**Work to be completed**: Using the data beneath this instruction, retype only the lines from the one that contains "Рассылка (28, 2516)" down to the one that contains "Рекламная продукция (43, 1057)", both included, exactly as they appear.

**Provided data**:
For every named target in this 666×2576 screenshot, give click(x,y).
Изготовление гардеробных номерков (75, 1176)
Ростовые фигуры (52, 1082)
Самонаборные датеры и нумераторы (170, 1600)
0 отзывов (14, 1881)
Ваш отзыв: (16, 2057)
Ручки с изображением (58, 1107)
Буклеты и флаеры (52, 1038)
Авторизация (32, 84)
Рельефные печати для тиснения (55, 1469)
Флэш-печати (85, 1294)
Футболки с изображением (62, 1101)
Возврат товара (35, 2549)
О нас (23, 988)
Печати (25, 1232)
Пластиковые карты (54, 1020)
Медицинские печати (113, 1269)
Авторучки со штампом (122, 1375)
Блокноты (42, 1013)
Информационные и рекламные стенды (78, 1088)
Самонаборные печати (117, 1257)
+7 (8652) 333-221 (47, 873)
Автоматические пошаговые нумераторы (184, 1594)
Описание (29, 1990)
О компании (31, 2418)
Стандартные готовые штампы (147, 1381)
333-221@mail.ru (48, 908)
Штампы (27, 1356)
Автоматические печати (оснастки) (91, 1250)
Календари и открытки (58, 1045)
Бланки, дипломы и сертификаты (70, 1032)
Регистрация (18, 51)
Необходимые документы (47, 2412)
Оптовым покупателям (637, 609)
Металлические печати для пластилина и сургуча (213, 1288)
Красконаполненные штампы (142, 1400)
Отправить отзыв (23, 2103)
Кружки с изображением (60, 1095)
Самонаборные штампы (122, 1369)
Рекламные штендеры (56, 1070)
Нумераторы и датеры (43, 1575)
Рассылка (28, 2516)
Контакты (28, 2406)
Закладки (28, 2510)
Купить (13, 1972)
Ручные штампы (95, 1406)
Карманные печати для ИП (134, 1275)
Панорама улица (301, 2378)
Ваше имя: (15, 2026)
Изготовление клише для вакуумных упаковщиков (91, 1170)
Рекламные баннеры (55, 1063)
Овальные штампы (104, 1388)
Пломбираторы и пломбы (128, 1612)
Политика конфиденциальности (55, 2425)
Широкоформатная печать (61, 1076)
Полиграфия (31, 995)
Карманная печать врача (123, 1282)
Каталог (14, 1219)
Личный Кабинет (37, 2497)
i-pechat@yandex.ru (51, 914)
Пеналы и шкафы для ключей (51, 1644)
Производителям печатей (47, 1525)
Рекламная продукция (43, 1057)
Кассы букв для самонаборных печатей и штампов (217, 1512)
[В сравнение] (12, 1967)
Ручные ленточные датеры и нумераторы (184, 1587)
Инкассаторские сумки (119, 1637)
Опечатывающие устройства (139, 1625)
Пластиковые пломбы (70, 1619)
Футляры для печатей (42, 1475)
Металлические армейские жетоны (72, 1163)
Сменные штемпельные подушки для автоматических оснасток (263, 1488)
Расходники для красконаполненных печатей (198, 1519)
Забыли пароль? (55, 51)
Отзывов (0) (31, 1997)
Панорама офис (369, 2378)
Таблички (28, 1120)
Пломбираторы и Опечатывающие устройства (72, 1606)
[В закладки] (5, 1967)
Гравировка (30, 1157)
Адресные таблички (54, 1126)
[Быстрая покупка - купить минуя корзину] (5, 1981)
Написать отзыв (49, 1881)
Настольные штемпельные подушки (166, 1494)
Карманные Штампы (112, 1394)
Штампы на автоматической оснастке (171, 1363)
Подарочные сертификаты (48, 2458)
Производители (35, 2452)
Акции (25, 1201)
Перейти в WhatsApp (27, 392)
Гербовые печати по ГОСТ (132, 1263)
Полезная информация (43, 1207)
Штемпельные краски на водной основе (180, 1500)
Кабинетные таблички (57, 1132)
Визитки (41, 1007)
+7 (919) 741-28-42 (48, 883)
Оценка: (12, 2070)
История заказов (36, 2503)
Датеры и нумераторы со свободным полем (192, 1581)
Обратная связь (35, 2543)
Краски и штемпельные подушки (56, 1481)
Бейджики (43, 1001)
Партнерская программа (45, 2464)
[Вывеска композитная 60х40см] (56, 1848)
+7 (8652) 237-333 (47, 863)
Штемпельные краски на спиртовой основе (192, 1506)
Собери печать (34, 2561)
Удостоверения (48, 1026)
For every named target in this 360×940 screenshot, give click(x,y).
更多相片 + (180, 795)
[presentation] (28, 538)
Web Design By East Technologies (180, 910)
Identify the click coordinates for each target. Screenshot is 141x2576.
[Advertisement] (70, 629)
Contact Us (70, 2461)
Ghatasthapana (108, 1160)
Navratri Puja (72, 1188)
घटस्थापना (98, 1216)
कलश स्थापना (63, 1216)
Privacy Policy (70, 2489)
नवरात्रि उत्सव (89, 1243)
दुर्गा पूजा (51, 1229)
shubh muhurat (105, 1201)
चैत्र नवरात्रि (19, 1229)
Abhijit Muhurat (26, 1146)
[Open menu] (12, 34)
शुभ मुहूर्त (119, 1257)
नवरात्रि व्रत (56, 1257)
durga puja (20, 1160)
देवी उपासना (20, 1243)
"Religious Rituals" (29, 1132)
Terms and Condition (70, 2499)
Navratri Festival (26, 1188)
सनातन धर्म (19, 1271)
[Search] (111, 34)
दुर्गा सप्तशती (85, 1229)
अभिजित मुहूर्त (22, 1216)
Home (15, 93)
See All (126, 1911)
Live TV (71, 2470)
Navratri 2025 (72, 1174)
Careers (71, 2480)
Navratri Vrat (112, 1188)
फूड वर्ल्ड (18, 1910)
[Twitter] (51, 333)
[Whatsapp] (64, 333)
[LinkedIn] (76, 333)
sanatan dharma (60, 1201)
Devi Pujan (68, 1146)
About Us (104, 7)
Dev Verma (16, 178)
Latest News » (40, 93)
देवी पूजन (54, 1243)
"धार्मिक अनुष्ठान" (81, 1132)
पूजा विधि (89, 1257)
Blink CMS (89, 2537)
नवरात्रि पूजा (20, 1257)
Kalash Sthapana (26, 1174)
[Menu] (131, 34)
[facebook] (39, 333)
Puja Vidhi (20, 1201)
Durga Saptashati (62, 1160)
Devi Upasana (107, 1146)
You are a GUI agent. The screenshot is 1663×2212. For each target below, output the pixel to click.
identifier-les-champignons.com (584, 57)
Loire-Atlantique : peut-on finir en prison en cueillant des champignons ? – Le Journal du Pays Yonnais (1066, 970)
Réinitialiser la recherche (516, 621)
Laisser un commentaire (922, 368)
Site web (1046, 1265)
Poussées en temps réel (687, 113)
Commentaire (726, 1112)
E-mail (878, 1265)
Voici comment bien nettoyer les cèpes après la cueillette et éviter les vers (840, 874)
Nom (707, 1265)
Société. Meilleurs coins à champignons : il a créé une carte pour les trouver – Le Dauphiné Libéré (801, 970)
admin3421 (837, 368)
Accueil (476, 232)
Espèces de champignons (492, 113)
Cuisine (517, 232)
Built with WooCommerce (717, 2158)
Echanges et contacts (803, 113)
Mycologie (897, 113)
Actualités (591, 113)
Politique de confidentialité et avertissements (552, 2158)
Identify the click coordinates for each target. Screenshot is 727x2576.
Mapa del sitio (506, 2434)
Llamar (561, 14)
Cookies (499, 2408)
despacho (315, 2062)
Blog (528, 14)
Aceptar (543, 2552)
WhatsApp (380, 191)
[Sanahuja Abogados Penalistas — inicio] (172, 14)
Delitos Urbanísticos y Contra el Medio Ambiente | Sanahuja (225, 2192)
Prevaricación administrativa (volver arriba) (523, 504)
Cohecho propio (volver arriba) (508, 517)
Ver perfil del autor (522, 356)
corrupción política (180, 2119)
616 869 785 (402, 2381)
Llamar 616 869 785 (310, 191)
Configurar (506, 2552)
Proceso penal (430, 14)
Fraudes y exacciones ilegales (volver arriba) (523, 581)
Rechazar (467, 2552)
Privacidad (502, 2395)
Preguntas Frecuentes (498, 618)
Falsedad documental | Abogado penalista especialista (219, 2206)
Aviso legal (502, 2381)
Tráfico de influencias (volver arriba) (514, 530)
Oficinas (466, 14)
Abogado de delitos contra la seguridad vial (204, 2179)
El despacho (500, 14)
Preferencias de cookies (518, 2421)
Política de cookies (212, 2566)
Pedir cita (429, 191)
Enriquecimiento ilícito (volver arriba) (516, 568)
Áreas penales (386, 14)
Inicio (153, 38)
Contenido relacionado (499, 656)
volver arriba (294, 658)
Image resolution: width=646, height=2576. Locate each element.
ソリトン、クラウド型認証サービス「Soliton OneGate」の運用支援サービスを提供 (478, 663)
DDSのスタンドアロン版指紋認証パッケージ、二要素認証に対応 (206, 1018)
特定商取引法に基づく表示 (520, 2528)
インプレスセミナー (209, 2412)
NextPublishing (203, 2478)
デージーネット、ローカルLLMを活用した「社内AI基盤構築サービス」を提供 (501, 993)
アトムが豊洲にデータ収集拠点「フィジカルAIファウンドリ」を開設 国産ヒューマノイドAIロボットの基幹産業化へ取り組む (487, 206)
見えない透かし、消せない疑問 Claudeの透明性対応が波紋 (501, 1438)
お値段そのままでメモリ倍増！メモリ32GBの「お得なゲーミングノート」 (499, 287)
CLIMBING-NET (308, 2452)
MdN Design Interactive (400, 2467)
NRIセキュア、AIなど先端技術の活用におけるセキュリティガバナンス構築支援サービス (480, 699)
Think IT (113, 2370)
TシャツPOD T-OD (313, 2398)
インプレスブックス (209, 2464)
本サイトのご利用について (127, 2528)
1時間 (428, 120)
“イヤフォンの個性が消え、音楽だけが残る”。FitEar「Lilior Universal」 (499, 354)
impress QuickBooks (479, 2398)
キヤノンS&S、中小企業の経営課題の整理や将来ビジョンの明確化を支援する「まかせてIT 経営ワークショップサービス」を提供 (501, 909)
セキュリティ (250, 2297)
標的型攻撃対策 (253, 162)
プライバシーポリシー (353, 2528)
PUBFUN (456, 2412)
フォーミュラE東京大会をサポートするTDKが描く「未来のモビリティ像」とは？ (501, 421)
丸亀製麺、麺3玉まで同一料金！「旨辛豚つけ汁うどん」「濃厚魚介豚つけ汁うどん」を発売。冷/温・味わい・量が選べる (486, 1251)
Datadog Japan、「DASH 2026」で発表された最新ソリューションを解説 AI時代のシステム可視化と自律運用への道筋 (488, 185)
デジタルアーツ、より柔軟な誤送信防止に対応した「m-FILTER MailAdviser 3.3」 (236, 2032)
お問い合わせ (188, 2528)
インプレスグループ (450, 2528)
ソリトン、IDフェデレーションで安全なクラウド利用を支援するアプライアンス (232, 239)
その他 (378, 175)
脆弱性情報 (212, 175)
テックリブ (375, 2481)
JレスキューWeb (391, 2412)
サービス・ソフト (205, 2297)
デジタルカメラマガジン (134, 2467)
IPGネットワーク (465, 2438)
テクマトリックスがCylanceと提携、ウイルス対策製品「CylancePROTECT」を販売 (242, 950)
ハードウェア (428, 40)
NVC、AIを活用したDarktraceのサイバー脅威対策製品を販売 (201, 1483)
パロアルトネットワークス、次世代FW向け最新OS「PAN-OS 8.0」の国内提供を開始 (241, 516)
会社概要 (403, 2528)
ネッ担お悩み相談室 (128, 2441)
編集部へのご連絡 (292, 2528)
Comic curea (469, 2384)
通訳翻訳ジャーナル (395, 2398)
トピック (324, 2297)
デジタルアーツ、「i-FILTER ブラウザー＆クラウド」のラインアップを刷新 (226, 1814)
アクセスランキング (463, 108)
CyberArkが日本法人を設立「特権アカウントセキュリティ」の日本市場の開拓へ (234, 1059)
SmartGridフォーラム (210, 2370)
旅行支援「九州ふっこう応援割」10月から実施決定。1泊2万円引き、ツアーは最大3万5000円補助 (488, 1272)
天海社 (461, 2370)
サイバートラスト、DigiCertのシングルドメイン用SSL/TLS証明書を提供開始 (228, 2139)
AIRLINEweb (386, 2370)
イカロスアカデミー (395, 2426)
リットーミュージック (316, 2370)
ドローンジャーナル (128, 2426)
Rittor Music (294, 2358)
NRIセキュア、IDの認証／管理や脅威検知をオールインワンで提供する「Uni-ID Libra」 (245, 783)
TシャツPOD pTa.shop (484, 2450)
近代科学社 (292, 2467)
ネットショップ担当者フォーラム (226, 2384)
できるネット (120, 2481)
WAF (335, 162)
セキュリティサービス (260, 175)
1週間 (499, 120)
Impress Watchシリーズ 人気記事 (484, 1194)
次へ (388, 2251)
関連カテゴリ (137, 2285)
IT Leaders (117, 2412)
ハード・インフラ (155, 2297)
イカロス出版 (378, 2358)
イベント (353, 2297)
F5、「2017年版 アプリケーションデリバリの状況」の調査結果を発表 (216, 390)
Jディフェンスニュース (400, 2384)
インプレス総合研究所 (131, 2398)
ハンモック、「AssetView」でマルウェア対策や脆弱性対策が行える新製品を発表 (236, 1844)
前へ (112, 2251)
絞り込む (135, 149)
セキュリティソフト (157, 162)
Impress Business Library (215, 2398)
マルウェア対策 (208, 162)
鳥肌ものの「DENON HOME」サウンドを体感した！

**Your solution**:
Рассылка (28, 2516)
Контакты (28, 2406)
Закладки (28, 2510)
Купить (13, 1972)
Ручные штампы (95, 1406)
Карманные печати для ИП (134, 1275)
Панорама улица (301, 2378)
Ваше имя: (15, 2026)
Изготовление клише для вакуумных упаковщиков (91, 1170)
Рекламные баннеры (55, 1063)
Овальные штампы (104, 1388)
Пломбираторы и пломбы (128, 1612)
Политика конфиденциальности (55, 2425)
Широкоформатная печать (61, 1076)
Полиграфия (31, 995)
Карманная печать врача (123, 1282)
Каталог (14, 1219)
Личный Кабинет (37, 2497)
i-pechat@yandex.ru (51, 914)
Пеналы и шкафы для ключей (51, 1644)
Производителям печатей (47, 1525)
Рекламная продукция (43, 1057)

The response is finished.